Korean J Radiol.  2004 Jun;5(2):114-120. 10.3348/kjr.2004.5.2.114.

Newly Designed Sheaths for Gastroduodenal Intervention: An Experimental Study in a Phantom and Dogs

Affiliations
  • 1Department of Radiology Asan Medical Center, University of Ulsan College of Medicine. hysong@www.amc.seoul.kr
  • 2Department of Radiology, Gachon Medical School, Gil Medical Center.
  • 3Department of Biomedical Engineering, Asan Medical Center, University of Ulsan College of Medicine.

Abstract


OBJECTIVE
To evaluate the usefulness of newly designed sheaths for gastroduodenal intervention in a gastric phantom and dogs. MATERIALS AND METHODS: A regular sheath was made using a polytetrafluoroethylene tube (4 mm in diameter, 90 cm long) with a bent tip (4 cm long, 100 degree angle). For the supported type of sheath, a 5 Fr catheter was attached to a regular sheath to act as a side lumen. To evaluate their supportability, we measured the distance of movement of the sheath's tip within a silicone gastric phantom for three types of sheath, the regular type, supported type, and supported type with a supporting guide wire. The experiments were repeated 30 times, and the results were analyzed using ANOVA with the postHoc test. In addition, an animal experiment was performed in six mongrel dogs (total: 12 sessions) to evaluate the torque and supportability of the sheaths in the stomach, while pushing a guide wire or coil catheter under fluoroscopic guidance. RESULTS: In the guide wire application, the distances of movement of the sheath tip in the three types of sheath, the regular type, supported type, and supported type with supporting guide wire, were 8.40+/-0.51 cm, 6.23+/-0.41 cm, and 4.47+/-0.32 cm, respectively (p < 0.001). In the coil catheter application, the corresponding values were 7.22+/-0.70 cm, 5.61+/-0.31 cm and 3.91+/-0.59 cm, respectively (p < 0.001). All three types of sheath rotated smoothly and enabled both the wires and catheters to be guided toward the pylorus of the dog in all cases. CONCLUSION: The newly designed sheaths can be useful for gastroduodenal intervention.

Keyword

Gastrointestinal tract; Interventional procedures; Stents and Prostheses

MeSH Terms

Animals
Dogs
*Duodenum
Equipment Design
Intubation/*instrumentation
Phantoms, Imaging
*Radiography, Interventional
Stents
*Stomach
Support, Non-U.S. Gov't

Figure

  • Fig. 1 A regular sheath (left) and supported sheath with a supporting wire in the side lumen (right).
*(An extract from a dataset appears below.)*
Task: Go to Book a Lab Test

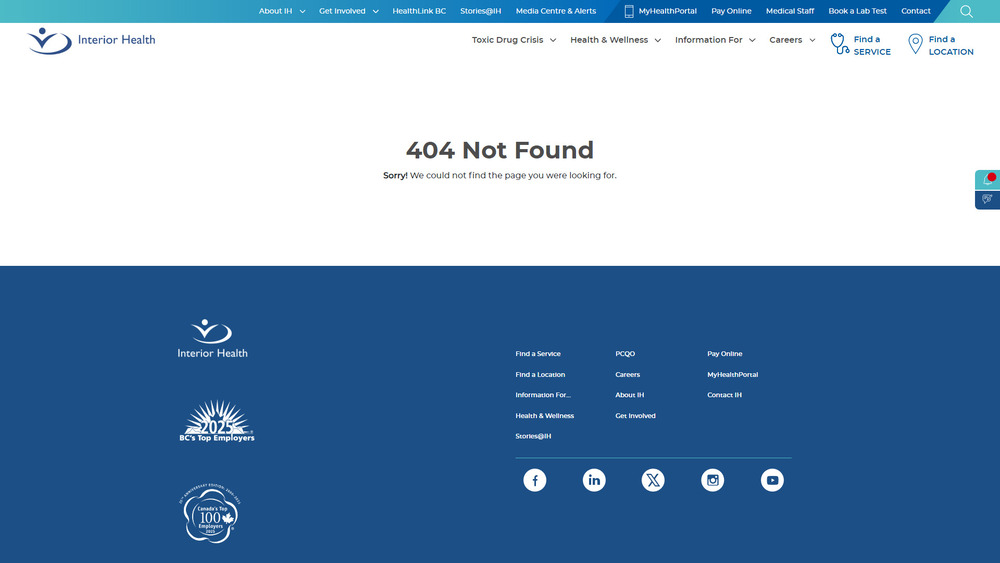Action: [x=857, y=11]
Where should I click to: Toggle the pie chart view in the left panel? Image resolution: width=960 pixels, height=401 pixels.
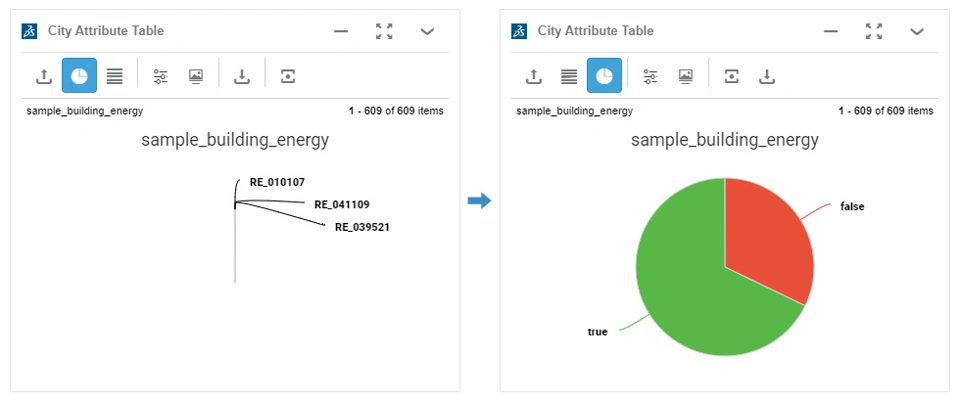(x=79, y=76)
  • Fig. 2 A. An outline of the stomach was drawn, in order to make the gastric phantom, as follows. The distances from the greater to lesser curvature were measured in each section on the abdominal CT scan. The locations of the greater curvature on one section relative to that on the next section on the abdominal CT scan were also evaluated. Both the distances and relative locations were plotted on a 2-dimensional plane; subsequently, the contour of the greater and lesser curvature of the stomach was drawn by connecting these points on a 2-dimensional plane. The esophageal outline was drawn from the esophagus to the cardia, with a diameter of 2 cm and a length of 5 cm. B. Clay was shaped, so as to be 2 cm in height, and to follow the gastric contour with a tubular shape at the esophageal portion.

  • Fig. 3 A. A guide wire is inserted in a supported sheath, and a supporting wire is inserted into the gastric portion through the side lumen. When the supporting wire is pushed, the tip of the wire is pressed against the greater curvature side of the gastric phantom. B. The distance of movement of the tip of the supported sheath from the central point was measured while pushing the guide and supporting wire, and was found to be approximately 4 cm.

  • Fig. 4 A. A regular sheath is inserted into the gastric portion via the esophageal portion, and a coil catheter is advanced beyond the pyloric portion. B. The distance between the central point and point of the tip of the sheath is approximately 6 cm.

  • Fig. 5 Experimental study in dogs. While pushing a coil catheter through the sheath, the direction is changed from the long axis of the esophagus to the transverse axis oriented toward the pylorus in the stomach. The coil catheter is then advanced to the pylorus with support from the sheath, without any kinking occurring in the stomach.